*What you will do*
Duplicate the items from the line with "The height and width of the screenshot is (489, 1005)." up to and including the line with "point(36,403)", keeping every line identical and leaving the pictures out of the answer.

*Click-target data*
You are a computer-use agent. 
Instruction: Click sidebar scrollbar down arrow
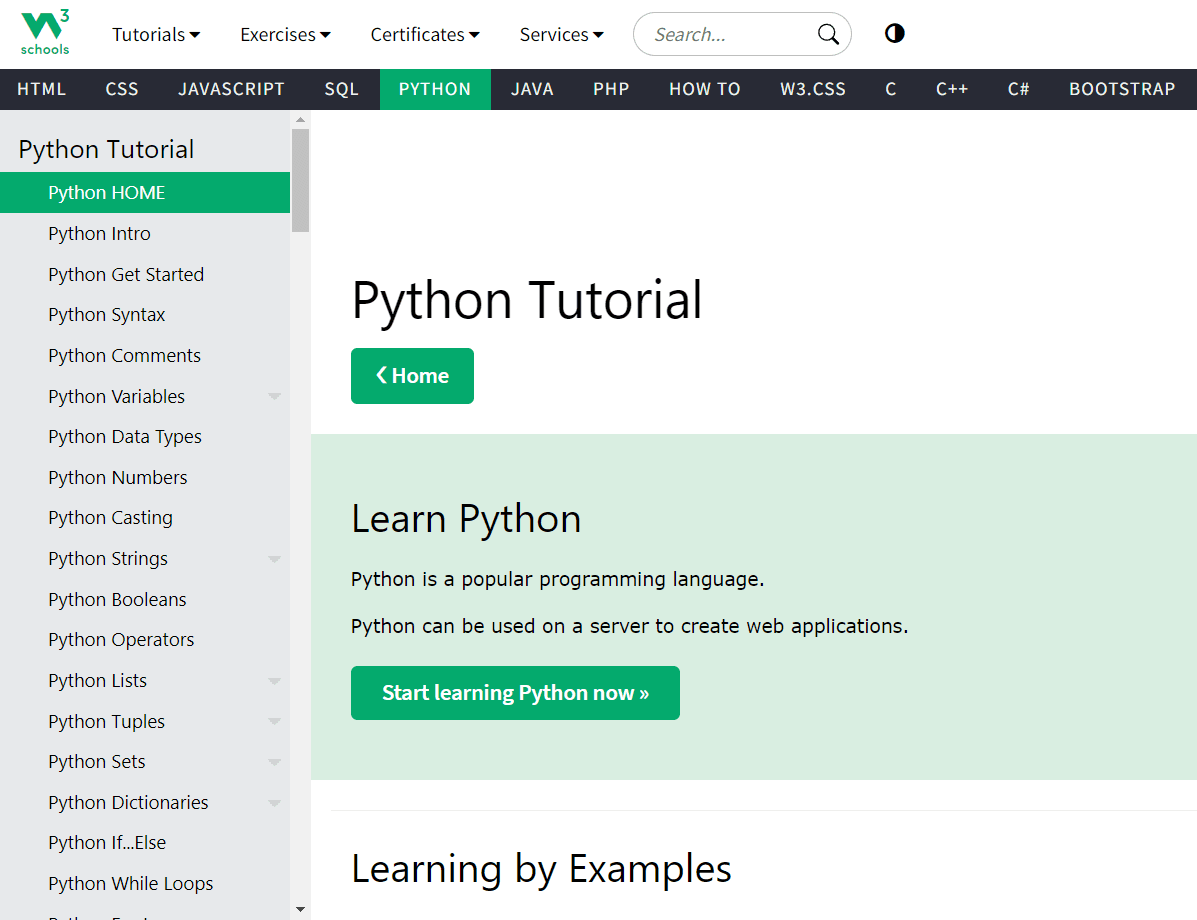(x=300, y=909)
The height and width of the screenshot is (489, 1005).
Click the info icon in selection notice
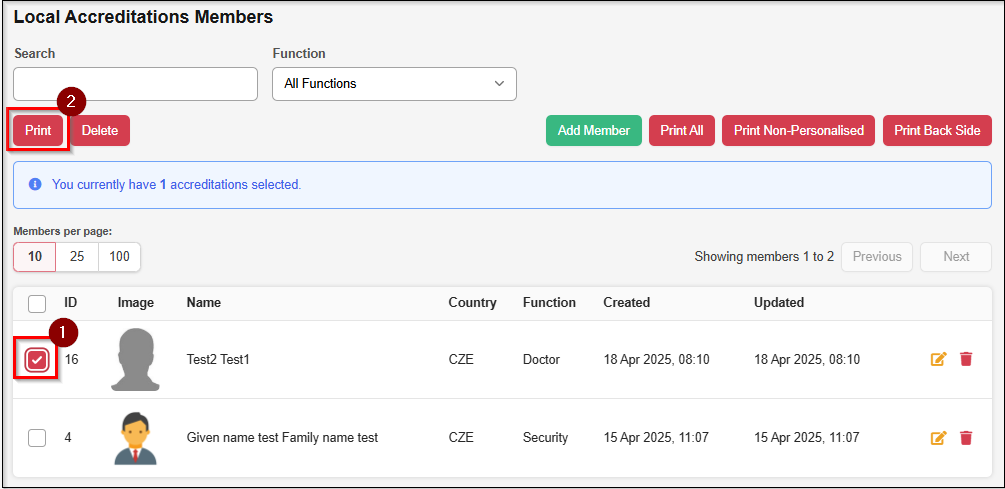pos(35,184)
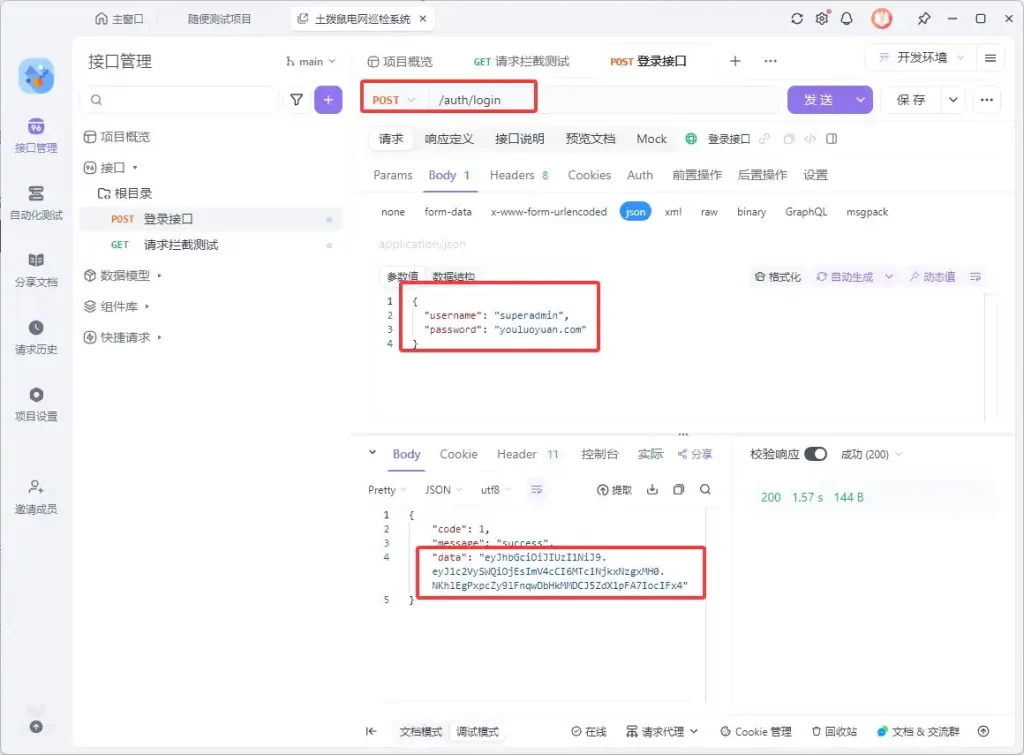Open 项目设置 sidebar icon
1024x755 pixels.
point(36,403)
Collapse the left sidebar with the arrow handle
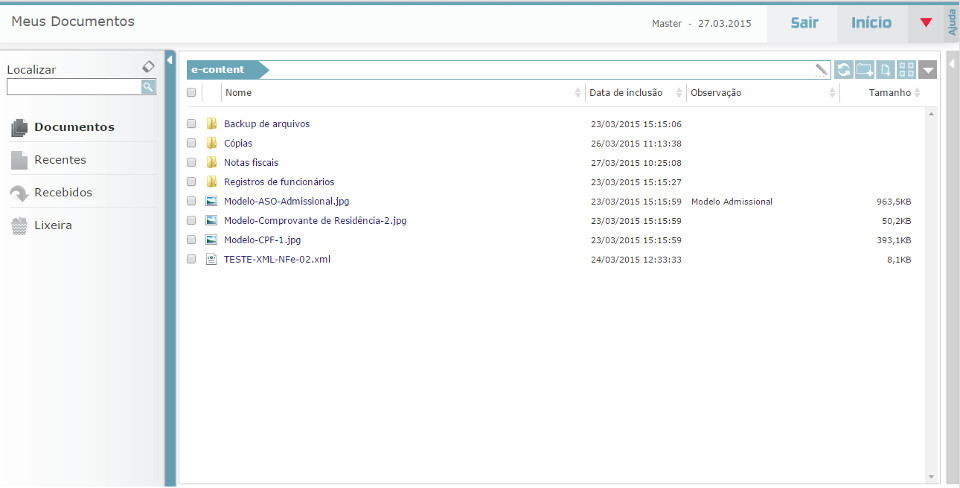This screenshot has width=960, height=488. [x=170, y=60]
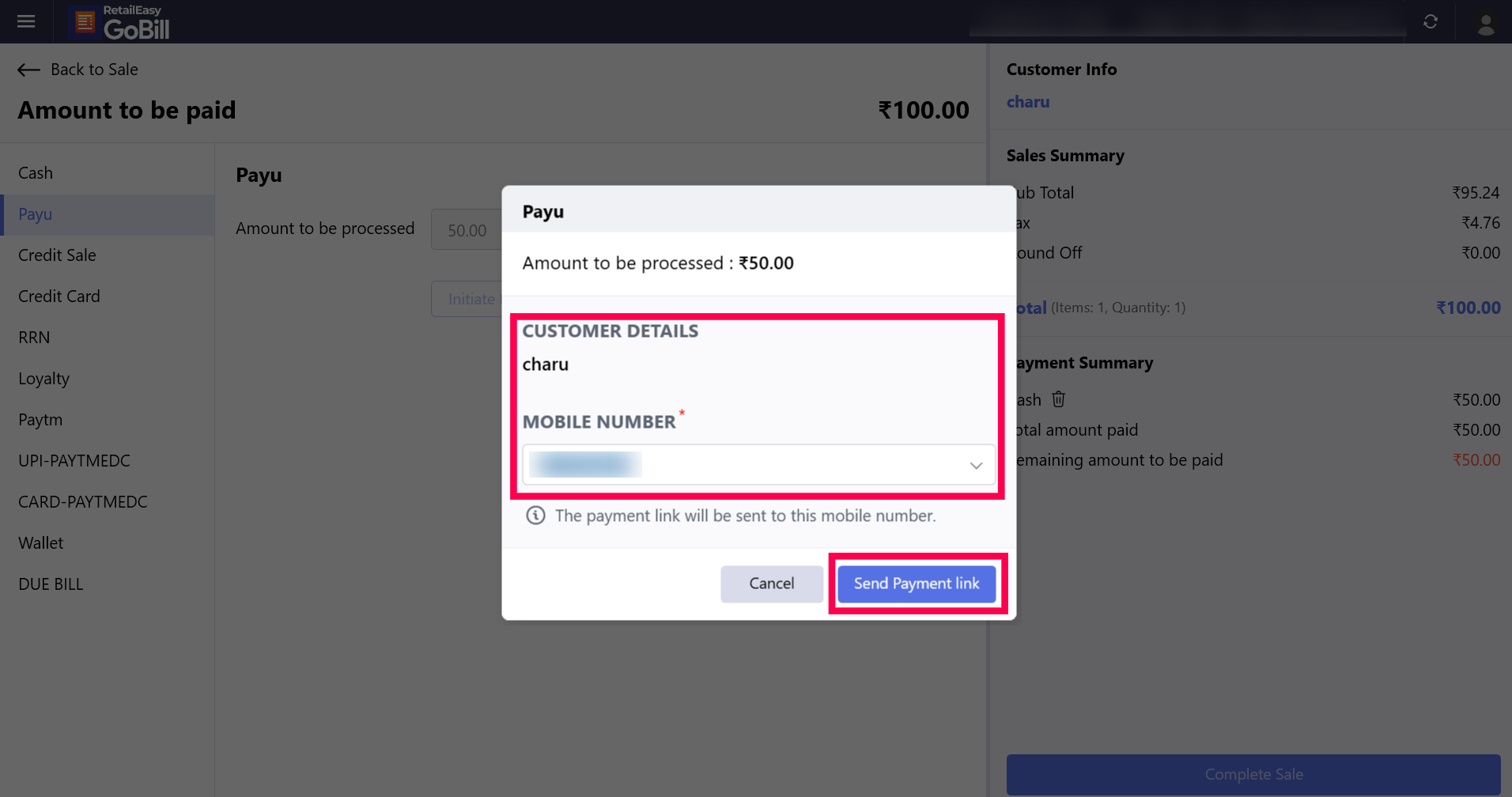Cancel the Payu dialog
The height and width of the screenshot is (797, 1512).
[771, 584]
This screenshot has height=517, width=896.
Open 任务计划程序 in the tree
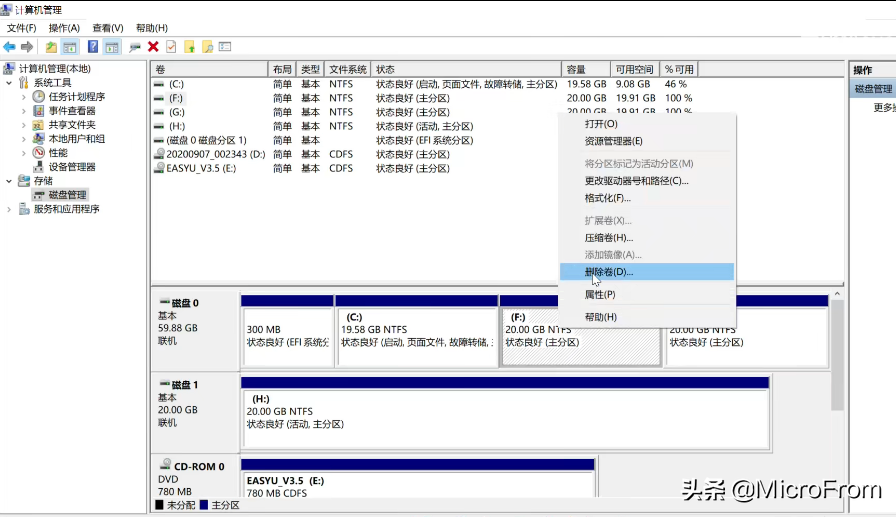pyautogui.click(x=76, y=97)
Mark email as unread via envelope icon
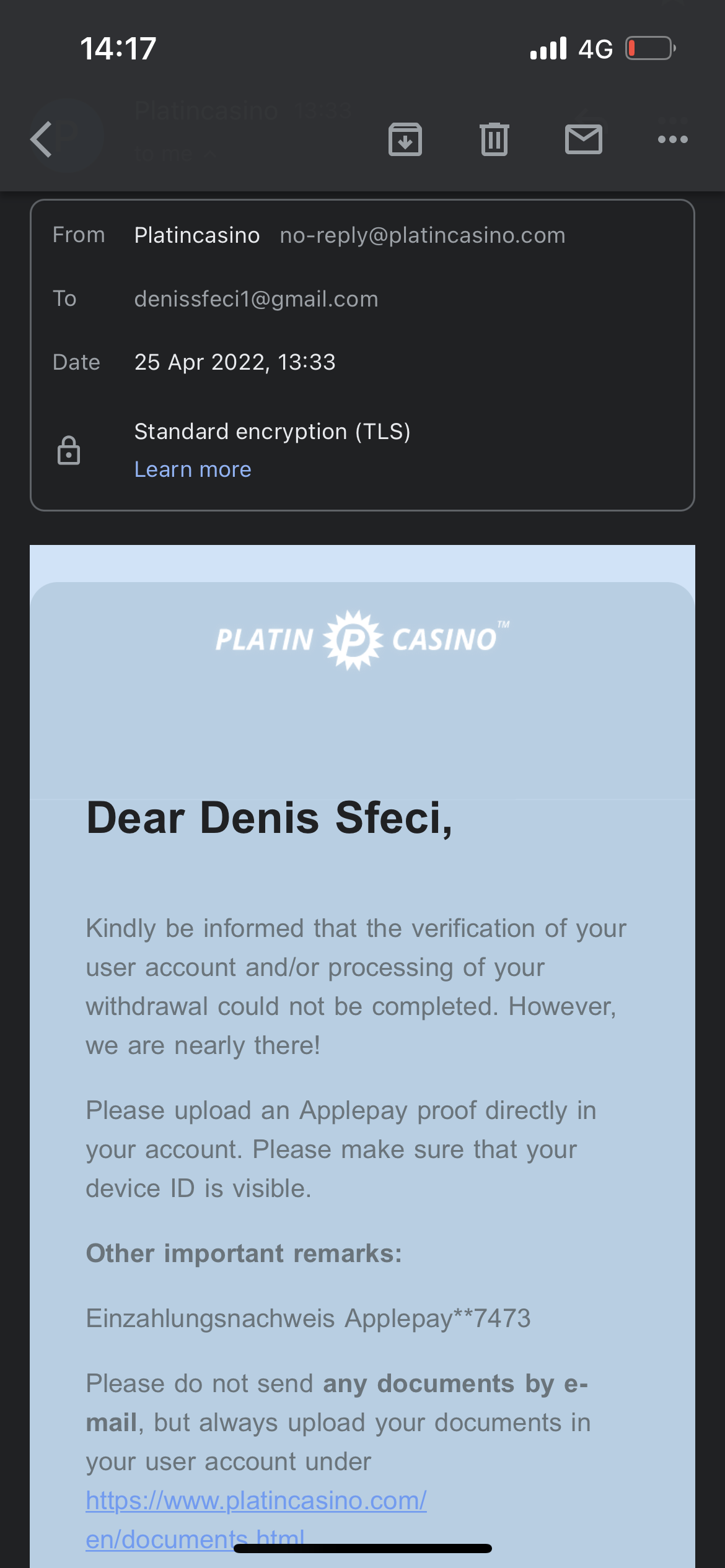 pyautogui.click(x=584, y=139)
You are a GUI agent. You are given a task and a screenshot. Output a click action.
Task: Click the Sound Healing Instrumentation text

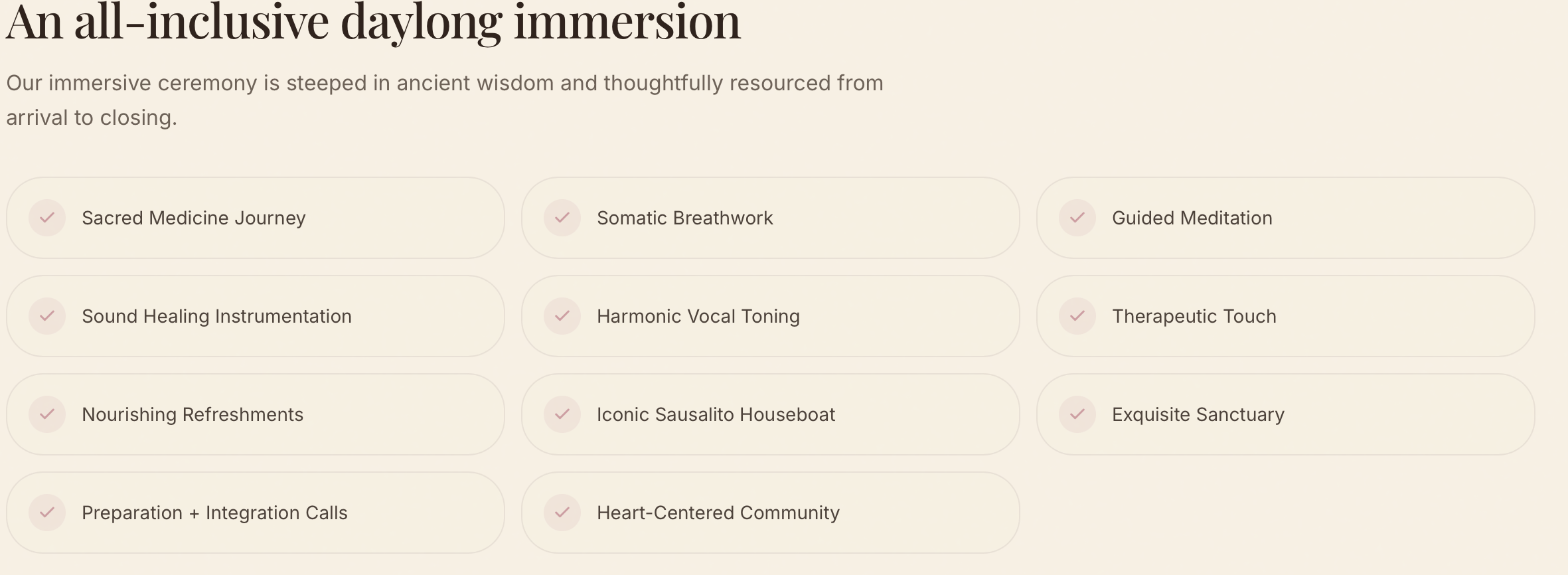click(x=217, y=317)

*Written solution*
The height and width of the screenshot is (489, 1005).
Click the info icon in selection notice
pos(35,184)
Open 项目设置 sidebar icon
1024x755 pixels.
point(36,403)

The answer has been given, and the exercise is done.